▶ What you should do:
Repeat exactly the lines below from the line that contains "Click into the Search field" to the last line, inclusive, without the pictures.

Data provided START

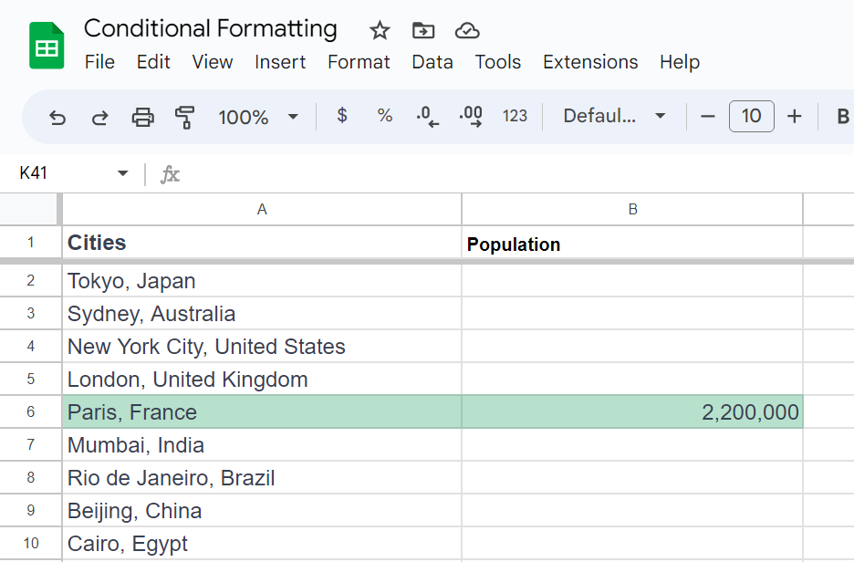The width and height of the screenshot is (854, 562).
Task: Undo the last action
Action: click(57, 117)
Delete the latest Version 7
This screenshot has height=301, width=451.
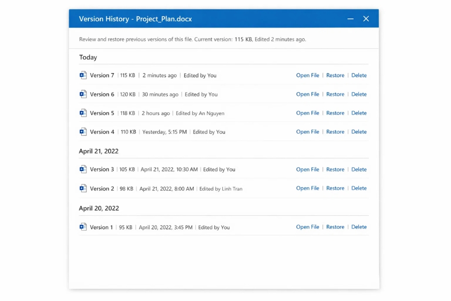point(359,75)
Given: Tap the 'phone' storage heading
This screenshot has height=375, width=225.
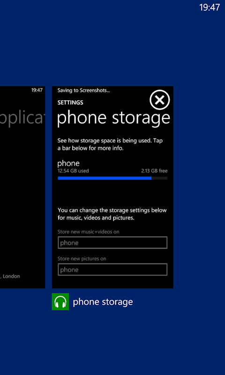Looking at the screenshot, I should 68,164.
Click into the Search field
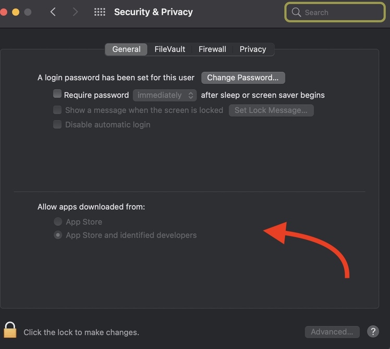390x349 pixels. tap(342, 12)
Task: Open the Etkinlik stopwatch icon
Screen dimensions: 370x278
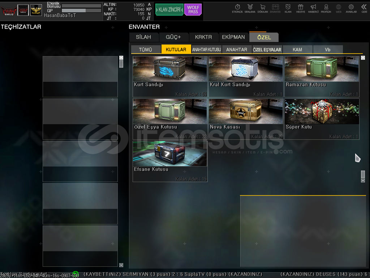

Data provided END

▶ Answer section:
Click into the Search field
390x349 pixels. tap(342, 12)
Task: Open the Etkinlik stopwatch icon
Screen dimensions: 370x278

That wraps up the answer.